BRANO SCELTO:

= = = = = = =

SCHEMA DEI PRIMI DUE INCONTRI:

1. LA TEOLOGIA LAICA
2. LA TEOLOGIA COME STORIA, LE FONTI DELLA TEOLOGIA

1. LA TEOLOGIA: DI COSA PARLIAMO QUANDO PARLIAMO DI TEOLOGIA LAICA?

Tutti sanno che la teologia è una disciplina presuntuosa: pretende di fare affermazioni su Dio! Se il teologo è serio, prima di spiegare agli uomini chi sia Dio, si pone altre domande: Dio può essere conosciuto dall’uomo? C’è bisogno di un “primo passo” da parte della divinità, quella che chiamiamo rivelazione, o l’uomo può essere capace di arrivare a Dio con le sue forze?

Una teologia laica può porsi la stessa domanda più o meno nei termini nei quali se la pone Karl Rahner nei suoi primi libri, scritti alla fine degli anni ’30 e ripubblicati, rivisti da Metz, negli anni ’60, Spirito nel Mondo e Uditori della Parola: come dovrebbe essere l’uomo per ascoltare una Parola eventualmente proferita da Dio?

= = = = = = =

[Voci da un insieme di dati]
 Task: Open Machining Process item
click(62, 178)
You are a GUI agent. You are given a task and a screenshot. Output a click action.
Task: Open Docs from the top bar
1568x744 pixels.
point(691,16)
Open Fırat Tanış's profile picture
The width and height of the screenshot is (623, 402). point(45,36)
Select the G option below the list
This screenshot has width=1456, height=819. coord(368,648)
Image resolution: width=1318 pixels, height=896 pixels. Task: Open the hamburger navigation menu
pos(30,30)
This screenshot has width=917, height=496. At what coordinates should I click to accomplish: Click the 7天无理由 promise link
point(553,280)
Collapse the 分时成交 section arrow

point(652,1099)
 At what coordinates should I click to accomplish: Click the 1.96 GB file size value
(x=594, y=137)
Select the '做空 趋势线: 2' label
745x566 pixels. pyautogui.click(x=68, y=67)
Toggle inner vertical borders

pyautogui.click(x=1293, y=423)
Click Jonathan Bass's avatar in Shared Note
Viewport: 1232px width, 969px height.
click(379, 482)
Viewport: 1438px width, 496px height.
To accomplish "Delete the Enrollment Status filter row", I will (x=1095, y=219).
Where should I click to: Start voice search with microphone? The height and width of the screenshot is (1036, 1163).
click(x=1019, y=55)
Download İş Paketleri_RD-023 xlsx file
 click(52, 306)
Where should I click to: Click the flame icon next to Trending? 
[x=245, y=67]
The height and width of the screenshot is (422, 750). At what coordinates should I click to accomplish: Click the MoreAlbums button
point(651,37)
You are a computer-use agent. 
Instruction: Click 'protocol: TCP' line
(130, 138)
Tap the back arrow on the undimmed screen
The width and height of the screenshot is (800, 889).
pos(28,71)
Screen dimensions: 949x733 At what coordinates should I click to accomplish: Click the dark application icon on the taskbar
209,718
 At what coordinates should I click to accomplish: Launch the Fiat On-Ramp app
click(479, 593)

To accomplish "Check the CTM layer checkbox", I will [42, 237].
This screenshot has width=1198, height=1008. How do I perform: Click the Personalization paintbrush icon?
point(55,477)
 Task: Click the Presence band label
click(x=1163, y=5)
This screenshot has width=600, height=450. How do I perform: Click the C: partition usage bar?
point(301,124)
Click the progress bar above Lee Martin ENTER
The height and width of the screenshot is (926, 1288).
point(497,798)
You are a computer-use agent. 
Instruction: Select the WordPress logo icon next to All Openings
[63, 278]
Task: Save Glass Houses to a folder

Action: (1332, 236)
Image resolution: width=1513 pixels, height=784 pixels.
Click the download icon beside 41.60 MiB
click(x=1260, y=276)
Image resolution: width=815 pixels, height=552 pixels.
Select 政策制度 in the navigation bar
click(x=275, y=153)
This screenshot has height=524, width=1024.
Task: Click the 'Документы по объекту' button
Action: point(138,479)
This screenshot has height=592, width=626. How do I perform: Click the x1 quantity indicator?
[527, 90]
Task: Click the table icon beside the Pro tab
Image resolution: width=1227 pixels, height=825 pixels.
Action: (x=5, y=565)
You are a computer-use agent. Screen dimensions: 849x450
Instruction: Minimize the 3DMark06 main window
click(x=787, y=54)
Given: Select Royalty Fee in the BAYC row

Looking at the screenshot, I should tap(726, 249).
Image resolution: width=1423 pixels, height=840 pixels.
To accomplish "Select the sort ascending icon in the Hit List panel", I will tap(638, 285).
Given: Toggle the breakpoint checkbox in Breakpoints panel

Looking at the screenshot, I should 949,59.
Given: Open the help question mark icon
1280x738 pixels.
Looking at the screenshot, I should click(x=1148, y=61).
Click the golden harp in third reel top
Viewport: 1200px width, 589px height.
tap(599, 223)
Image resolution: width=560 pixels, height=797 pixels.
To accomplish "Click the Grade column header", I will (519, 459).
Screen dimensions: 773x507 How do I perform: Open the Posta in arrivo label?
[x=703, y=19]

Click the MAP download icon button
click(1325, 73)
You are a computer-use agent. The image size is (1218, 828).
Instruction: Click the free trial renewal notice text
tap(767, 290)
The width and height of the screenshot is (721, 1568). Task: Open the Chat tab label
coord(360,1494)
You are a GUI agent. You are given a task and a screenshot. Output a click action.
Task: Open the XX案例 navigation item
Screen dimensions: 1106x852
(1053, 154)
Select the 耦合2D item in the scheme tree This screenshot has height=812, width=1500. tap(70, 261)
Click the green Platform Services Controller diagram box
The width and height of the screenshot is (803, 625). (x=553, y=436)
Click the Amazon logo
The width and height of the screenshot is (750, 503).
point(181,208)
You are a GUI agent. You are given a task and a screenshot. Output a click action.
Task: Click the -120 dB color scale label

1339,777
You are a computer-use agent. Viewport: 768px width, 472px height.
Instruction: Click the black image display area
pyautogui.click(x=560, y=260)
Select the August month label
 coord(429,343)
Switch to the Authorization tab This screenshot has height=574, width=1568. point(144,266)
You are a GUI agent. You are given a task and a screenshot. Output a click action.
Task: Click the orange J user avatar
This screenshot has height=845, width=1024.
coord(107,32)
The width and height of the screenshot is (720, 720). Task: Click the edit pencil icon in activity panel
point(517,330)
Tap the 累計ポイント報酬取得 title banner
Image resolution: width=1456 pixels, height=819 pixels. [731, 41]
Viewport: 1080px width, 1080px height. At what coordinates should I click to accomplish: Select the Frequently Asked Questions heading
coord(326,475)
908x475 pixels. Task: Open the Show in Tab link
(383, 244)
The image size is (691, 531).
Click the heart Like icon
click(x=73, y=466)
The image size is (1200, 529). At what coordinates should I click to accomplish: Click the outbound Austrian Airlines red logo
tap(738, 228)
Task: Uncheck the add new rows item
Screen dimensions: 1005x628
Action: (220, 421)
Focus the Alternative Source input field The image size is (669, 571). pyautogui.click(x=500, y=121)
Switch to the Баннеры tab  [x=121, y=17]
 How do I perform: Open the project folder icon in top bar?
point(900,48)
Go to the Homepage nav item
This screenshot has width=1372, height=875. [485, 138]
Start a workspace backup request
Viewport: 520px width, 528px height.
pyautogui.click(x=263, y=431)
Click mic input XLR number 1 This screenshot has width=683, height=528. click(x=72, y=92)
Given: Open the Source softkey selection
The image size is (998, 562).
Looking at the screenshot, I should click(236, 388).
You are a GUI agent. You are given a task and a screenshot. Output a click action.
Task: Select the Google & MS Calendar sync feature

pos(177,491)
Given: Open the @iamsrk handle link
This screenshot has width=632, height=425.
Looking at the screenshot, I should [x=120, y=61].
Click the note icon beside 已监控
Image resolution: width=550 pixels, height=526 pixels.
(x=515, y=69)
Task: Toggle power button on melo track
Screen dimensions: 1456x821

= = = = = = =

ATTIVITÀ DA SVOLGERE:
1) Rispondi a queste domande sul testo sulla teologia laica:
(a) Qual è il titolo del secondo dei primi due incontri?
(b) Come viene chiamato il "primo passo" da parte della divinità?
(c) Chi ha rivisto i primi libri di Karl Rahner ripubblicati negli anni '60?
2) Elenca tutte le domande che compaiono nel corpo del testo sulla teologia laica, titoli esclusi.
3) Riprendi il testo sulla teologia laica e continualo dopo la sua ultima frase.

SOLUZIONI DELL'ESERCIZIO:
1)
(a) La teologia come storia, le fonti della teologia.
(b) Rivelazione.
(c) Metz.

2)
- Dio può essere conosciuto dall'uomo?
- C'è bisogno di un "primo passo" da parte della divinità, quella che chiamiamo rivelazione, o l'uomo può essere capace di arrivare a Dio con le sue forze?
- Come dovrebbe essere l'uomo per ascoltare una Parola eventualmente proferita da Dio?

3)
Certo, la risposta a questa domanda dovrebbe essere più facile rispetto alla domanda classica che si pone la teologia: chi è Dio? E’ una risposta più facile perché l’uomo dovrebbe essere l’oggetto di conoscenza più vicino all’uomo stesso che si pone la domanda. Tuttavia la stessa opera dei teologici che con Rahner sono stati protagonisti della cosiddetta svolta antropologica e i millenni trascorsi da quando l’uomo ha cominciato a porsi domande su se stesso inducono a procedere con cautela. Sappiamo ancora troppo poco sull’uomo per utilizzarlo come campo base per la scalata alla conoscenza di Dio! Tuttavia è indubbio che, per rimanere nel campo alpinistico, se vogliamo scegliere un versante da scalare e non abbiamo la presunzione neanche di conoscere a fondo l’uomo, dobbiamo scegliere necessariamente un versante a noi più congeniale: questo versante è quello che parte dall’esperienza che l’uomo ha di Dio. Per ora l’abbiamo messa giù così, ma proverò ad arrivare a questo punto di partenza con un discorso un po’ più complesso.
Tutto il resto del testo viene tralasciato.